BMedSci Research:
Use of Mobile Technology in Medical Education

  • UI Design
  • UX Design
  • UX Research
  • Swift
  • PHP
  • JS

Awards

Winner: Best Overall Poster Presentation
ASME Annual Scientific Meeting 2014, Brighton

Presentations

ASME Annual Scientific Meeting 2014, Brighton
AMEE 2014 Conference, Milan

Abstract

Background

Student feedback to their teachers is an important part of student-centred teaching methods. Course evaluation feedback from students is often late, and not specific to a single tutorial session. We considered that mobile application-based feedback from students might be more timely and relevant.

Method

The setting was problem-based learning tutorials for first year students at a single medical school. Tutors were interviewed individually and collectively, at the start of the academic year, and based on their input, a standard feedback questionnaire was designed, and distributed to students by two methods.

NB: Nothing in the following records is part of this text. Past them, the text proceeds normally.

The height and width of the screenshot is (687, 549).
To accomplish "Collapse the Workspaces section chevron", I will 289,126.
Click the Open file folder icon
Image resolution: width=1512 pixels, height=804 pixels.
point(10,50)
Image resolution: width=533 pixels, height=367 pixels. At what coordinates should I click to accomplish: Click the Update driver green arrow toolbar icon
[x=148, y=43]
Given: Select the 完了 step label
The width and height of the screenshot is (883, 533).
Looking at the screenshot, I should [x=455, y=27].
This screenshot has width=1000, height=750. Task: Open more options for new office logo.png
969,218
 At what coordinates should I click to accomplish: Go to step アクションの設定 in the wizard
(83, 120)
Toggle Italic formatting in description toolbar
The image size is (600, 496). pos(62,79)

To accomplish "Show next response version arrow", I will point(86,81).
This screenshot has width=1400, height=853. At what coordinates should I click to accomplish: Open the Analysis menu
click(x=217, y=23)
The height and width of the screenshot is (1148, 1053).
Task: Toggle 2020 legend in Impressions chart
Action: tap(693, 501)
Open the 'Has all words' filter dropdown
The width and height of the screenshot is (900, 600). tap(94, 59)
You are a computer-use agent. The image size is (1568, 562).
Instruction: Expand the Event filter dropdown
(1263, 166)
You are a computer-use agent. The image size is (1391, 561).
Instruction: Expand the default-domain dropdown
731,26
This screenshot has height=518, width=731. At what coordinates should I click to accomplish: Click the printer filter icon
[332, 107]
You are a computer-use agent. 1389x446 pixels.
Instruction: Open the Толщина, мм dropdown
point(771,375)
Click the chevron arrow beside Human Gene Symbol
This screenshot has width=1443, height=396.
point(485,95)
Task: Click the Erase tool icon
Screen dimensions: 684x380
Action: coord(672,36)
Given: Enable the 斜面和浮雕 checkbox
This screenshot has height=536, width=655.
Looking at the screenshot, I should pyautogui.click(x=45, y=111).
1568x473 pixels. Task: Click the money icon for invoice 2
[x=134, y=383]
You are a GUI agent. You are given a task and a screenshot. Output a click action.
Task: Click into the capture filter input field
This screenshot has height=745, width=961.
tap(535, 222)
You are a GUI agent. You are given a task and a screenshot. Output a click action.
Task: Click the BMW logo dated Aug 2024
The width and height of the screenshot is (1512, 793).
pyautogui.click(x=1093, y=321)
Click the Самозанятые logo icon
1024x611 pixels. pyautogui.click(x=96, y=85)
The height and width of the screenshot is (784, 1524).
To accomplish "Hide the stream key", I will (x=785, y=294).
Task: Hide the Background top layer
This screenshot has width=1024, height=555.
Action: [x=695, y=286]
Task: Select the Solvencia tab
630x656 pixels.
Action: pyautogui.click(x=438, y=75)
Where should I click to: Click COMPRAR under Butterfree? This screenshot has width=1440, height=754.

Over the period of ten consecutive PBL tutorials, paper-based feedback was sought in the first five, and mobile application-based feedback was introduced for the last five. Both schemes were announced at a lecture, and students encouraged periodically to give feedback. All responses were anonymised, summarized and sent on to individual tutors

Results

We compared response rates and quality of feedback using the two systems. The introduction of the mobile application led to a 330% increase in student to tutor feedback. A total of 141/240 students registered on the website and 108 students downloaded an iPhone specific mobile application.

Conclusion

Student to tutor feedback is important, as most tutors wish to learn and improve their skills. An effective system is beneficial if tutors have to undergo appraisal and revalidation in their teaching role, and can facilitate tutor recruitment. A mobile application method of seeking feedback shows promise in improving rates and quality of feedback.